IN-FLIGHT WEATHER (IFW) APPLICATIONS
‘Reliable sources’ of data used by IFW applications are the organisations evaluated by the operator as being able to provide an appropriate level of data assurance in terms of accuracy and integrity. It is recommended that the following aspects be considered during that evaluation:
(a) The organisation should have a quality assurance system in place that covers the data source selection, acquisition/import, processing, validity period check, and the distribution phase;
(b) Any meteorological product provided by the organisation that is within the scope of the meteorological information included in the flight documentation as defined in MET.TR.215(e) (Annex V (Definitions of terms used in Annexes II to XIII) to Commission Implementing Regulation (EU) 2016/137789 Commission Implementing Regulation (EU) 2016/1377 of 4 August 2016 laying down common requirements for service providers and the oversight in air traffic management/air navigation services and other air traffic management network functions, repealing Regulation (EC) No 482/2008, Implementing Regulations (EU) No 1034/2011 and (EU) No 1035/2011 and amending Regulation (EU) No 677/2011 (OJ L 226, 19.8.2016, p. 1).) should originate only from authoritative sources or certified providers and should not be transformed or altered, except for the purpose of packaging the data in the correct format. The organisation’s process should provide assurance that the integrity of those products is preserved in the data for use by the IFW application.

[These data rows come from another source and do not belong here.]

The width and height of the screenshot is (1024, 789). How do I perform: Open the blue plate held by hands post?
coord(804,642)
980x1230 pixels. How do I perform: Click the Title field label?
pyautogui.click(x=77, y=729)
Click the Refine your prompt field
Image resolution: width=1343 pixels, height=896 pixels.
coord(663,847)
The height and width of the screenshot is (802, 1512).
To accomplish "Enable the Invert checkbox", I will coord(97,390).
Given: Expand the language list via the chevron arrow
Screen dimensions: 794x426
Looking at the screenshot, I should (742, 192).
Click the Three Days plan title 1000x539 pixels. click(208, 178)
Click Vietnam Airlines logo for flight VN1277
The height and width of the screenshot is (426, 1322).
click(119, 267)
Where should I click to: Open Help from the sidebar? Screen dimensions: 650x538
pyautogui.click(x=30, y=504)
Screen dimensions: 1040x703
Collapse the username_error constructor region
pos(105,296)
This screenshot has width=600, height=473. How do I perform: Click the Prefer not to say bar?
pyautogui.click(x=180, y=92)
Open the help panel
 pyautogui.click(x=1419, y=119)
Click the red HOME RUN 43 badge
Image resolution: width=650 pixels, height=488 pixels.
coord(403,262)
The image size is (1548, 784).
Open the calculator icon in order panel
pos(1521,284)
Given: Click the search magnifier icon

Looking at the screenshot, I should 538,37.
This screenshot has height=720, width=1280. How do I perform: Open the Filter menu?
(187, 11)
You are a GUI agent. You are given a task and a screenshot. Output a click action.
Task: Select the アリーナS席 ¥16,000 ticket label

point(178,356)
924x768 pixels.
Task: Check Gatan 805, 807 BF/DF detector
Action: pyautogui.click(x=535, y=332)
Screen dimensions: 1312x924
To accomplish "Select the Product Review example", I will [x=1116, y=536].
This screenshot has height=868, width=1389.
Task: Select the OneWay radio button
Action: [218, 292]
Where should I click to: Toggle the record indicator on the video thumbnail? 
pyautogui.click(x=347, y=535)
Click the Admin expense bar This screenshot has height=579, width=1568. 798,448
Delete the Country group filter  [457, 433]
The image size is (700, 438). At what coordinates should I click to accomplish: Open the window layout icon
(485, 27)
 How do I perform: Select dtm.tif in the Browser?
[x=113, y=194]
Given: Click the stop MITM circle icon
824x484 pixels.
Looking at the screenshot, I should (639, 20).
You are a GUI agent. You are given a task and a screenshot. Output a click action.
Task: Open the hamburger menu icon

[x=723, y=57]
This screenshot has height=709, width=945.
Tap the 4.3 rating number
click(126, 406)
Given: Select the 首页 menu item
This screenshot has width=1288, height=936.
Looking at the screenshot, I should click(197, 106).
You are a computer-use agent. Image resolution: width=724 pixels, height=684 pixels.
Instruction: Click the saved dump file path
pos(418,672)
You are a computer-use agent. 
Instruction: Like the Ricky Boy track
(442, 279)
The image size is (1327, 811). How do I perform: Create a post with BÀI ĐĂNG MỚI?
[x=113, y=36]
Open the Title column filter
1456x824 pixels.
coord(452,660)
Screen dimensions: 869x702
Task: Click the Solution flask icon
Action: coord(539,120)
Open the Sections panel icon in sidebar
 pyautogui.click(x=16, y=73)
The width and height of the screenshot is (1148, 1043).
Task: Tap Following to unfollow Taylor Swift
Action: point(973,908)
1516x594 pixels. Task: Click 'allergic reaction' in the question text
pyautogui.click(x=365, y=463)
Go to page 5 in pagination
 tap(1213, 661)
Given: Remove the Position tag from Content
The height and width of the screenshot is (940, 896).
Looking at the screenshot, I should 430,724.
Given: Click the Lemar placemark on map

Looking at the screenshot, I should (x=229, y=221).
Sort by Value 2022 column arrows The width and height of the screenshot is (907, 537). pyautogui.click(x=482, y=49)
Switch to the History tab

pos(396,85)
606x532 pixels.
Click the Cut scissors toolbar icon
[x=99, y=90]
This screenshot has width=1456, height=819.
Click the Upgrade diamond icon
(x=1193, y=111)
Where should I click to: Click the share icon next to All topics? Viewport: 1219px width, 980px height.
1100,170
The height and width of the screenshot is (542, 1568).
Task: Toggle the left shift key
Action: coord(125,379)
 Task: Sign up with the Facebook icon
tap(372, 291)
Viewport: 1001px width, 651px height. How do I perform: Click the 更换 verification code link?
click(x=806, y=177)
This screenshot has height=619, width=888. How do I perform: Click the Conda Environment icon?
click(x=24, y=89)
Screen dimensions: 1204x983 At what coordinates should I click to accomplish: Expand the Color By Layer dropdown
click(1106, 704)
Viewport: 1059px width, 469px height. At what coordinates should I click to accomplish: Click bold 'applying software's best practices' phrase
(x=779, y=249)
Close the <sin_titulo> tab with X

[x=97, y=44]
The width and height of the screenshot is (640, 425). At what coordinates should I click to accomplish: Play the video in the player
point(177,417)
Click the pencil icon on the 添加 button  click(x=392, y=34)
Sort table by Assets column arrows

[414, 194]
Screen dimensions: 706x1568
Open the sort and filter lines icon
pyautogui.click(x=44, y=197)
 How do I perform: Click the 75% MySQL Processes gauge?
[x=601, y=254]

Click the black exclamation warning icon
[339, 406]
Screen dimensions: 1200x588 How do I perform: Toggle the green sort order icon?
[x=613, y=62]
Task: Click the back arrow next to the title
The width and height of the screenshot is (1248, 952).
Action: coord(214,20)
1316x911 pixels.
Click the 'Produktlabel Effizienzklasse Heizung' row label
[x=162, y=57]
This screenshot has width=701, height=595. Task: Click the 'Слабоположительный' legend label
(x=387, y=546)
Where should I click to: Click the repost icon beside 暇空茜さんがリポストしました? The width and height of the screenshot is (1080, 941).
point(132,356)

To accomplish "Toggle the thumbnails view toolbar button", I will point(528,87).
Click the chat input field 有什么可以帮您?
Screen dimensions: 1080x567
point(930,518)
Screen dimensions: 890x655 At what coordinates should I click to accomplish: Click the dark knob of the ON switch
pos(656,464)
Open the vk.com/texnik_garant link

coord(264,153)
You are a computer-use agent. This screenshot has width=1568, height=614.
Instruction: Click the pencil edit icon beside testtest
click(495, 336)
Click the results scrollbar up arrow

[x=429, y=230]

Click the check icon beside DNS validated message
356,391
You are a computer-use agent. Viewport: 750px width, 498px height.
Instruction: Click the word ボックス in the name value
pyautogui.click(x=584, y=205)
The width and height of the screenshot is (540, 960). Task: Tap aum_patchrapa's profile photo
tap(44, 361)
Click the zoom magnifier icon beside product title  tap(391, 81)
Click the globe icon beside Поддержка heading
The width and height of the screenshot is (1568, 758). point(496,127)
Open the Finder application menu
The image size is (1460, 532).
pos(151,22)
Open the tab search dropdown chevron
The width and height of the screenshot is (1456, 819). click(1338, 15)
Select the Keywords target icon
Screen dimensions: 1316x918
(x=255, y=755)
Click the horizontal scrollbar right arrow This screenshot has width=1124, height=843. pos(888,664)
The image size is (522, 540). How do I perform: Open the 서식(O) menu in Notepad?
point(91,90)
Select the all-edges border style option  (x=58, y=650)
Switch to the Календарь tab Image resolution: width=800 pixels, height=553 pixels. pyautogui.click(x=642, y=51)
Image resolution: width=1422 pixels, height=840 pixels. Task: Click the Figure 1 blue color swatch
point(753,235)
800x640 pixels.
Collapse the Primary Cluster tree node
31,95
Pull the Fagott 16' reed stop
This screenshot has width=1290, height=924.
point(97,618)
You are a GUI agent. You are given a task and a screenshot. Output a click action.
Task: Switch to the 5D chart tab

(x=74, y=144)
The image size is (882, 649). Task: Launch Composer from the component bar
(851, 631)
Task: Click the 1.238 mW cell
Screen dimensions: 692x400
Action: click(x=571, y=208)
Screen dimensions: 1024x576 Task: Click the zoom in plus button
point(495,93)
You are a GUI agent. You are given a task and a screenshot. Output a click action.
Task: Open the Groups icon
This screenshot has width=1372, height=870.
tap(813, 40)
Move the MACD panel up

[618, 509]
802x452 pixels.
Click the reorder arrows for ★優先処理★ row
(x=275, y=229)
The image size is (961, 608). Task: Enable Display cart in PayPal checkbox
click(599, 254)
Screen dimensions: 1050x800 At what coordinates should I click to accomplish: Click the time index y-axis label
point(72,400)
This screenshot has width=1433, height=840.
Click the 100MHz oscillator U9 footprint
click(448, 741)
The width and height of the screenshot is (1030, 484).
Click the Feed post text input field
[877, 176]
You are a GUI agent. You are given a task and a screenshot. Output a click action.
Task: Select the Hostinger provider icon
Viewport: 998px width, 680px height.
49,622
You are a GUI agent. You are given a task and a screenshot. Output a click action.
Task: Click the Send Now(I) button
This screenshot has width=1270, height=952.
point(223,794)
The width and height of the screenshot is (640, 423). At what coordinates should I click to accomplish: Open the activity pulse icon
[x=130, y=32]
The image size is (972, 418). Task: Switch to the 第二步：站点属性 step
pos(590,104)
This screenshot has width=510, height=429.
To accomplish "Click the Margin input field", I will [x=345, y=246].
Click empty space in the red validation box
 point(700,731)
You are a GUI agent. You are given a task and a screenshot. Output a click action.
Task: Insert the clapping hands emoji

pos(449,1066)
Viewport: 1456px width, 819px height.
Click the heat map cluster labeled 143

USE OF COMMERCIAL OFF-THE-SHELF (COTS) POSITION SOURCE – PRACTICAL EVALUATION
The tests should consist of a statistically relevant sample of taxiing. It is recommended to include taxiing at airports that are representative of the more complex airports typically accessed by the operator. Taxiing segment samples should include data that is derived from runways and taxiways, and should include numerous turns, in particular of 90 degrees or more, and segments in straight lines at the maximum speed at which the own-ship symbol is displayed. Taxiing segment samples should include parts in areas of high buildings such as terminals. The analysis should include at least 25 inbound and/or outbound taxiing segments between the parking location and the runway.
During the tests, any unusual events (such as observing the own-ship symbol in a location on the map that is notably offset compared to the actual position, the own-ship symbol changing to non-directional when the aircraft is moving, and times when the own-ship symbol disappears from the map display) should be noted. For the test, the pilot should be instructed to diligently taxi on the centre line.
APPLICATIONS DISPLAYING OWN-SHIP POSITION IN FLIGHT
The depiction of a circle around the EFB own-ship symbol may be used to differentiate it from the avionics one.